> Texte de la page
Référence : 2013 CF 789

[traduction française certifiée, non révisée]

Ottawa (Ontario), le 15 juillet 2013

En présence de monsieur le juge Simon Noël

 

 

Entre :

 

HUI YING FAN

 

 

 

demanderesse

 

et

 

 

 

LE MINISTRE DE LA CITOYENNETÉ

ET DE L’IMMIGRATION

 

 

 

défendeur

 

 

 

 

 

MOTIFS DU JUGEMENT ET JUGEMENT

 

[1]               La Cour est saisie de l’appel d’une décision d’un juge de la citoyenneté [le juge] fondé sur le paragraphe 14(5) de la Loi sur la citoyenneté, LRC 1985, c C 29 [la Loi] et sur l’article 21 de la Loi sur les Cours fédérales, LRC 1985, c F‑7. Le juge a rejeté la demande de citoyenneté de la demanderesse en vertu de l’alinéa 5(1)c) de la Loi.

> Consignes des exercices
[1] Pour chacune des affirmations suivantes, indiquez par oui ou par non si elle concorde avec l'extrait du jugement, en citant les mots qui permettent de trancher : (a) le jugement a été rendu à Ottawa le 15 juillet 2013 ; (b) le juge de la citoyenneté a accueilli la demande de citoyenneté de la demanderesse ; (c) l'appel repose notamment sur l'article 21 de la Loi sur les Cours fédérales.
[2] Recopiez fidèlement le passage de l'extrait du jugement qui commence par « [1]               La Cour » et se poursuit jusqu'à « l’alinéa 5(1)c) de la Loi. ».
[3] Rédigez la suite de l'extrait du jugement en reprenant immédiatement après sa dernière phrase.

> Documents fournis
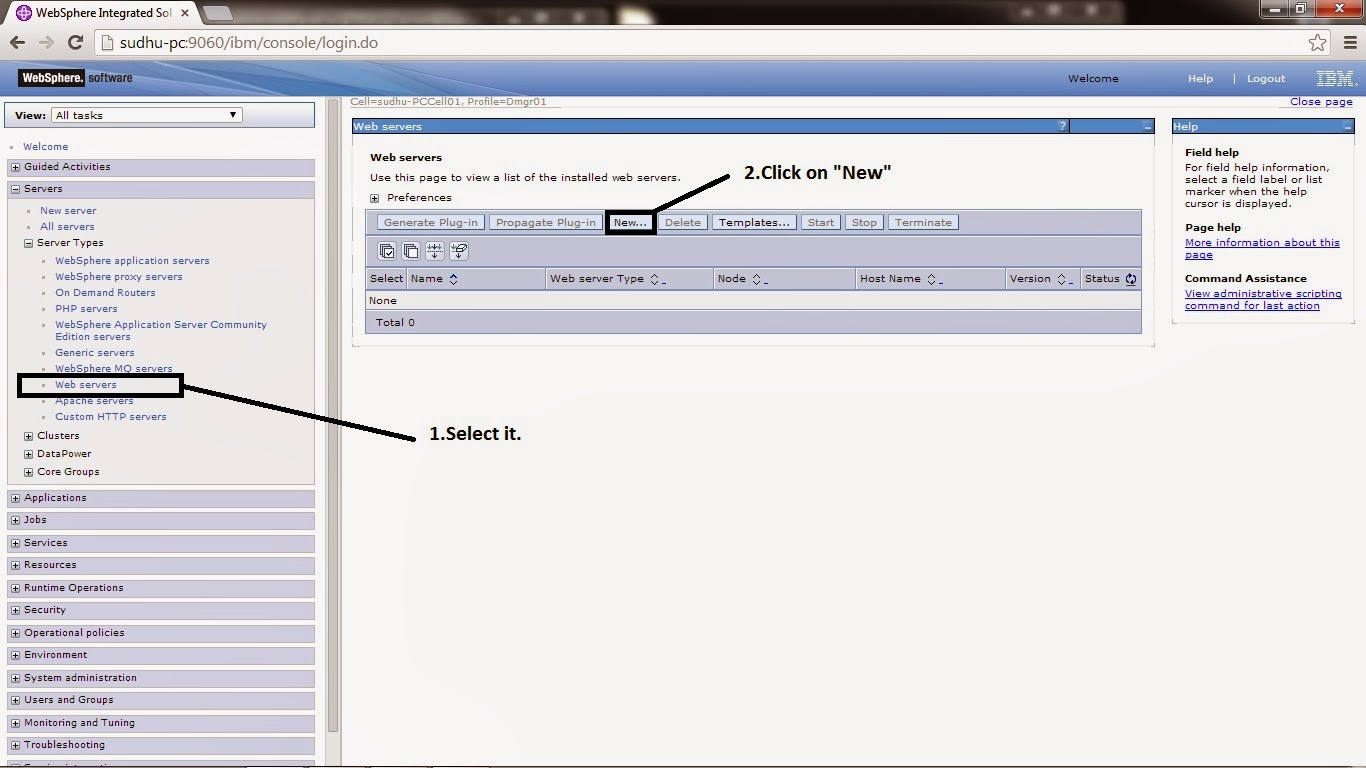This screenshot has width=1366, height=768.
Task: Expand the Preferences section
Action: click(374, 197)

> Corrigé
[1]
(a) Oui : « Ottawa (Ontario), le 15 juillet 2013 ».
(b) Non : « Le juge a rejeté la demande de citoyenneté de la demanderesse ».
(c) Oui : « et sur l’article 21 de la Loi sur les Cours fédérales ».

[2]
[1]               La Cour est saisie de l’appel d’une décision d’un juge de la citoyenneté [le juge] fondé sur le paragraphe 14(5) de la Loi sur la citoyenneté, LRC 1985, c C 29 [la Loi] et sur l’article 21 de la Loi sur les Cours fédérales, LRC 1985, c F‑7. Le juge a rejeté la demande de citoyenneté de la demanderesse en vertu de l’alinéa 5(1)c) de la Loi.

[3]
I.          Les faits et la décision visée par l’appel

[2]               La demanderesse a obtenu le droit d’établissement le 24 septembre 2005 et a présenté une demande de citoyenneté le 6 juin 2010.

 

[3]               La présence effective de la demanderesse était en cause. Afin de satisfaire à l’exigence de résidence prévue à l’alinéa 5(1)c) de la Loi, la demanderesse était tenue de présenter des documents étayant sa présence pendant au moins 1 095 jours sur une période de quatre ans.

 

[4]               La demanderesse a déclaré 249 jours d’absence du Canada dans son formulaire de demande, lesquels, selon un nouveau calcul, se sont élevés à 273 jours, représentant une présence effective au Canada de 1 187 jours.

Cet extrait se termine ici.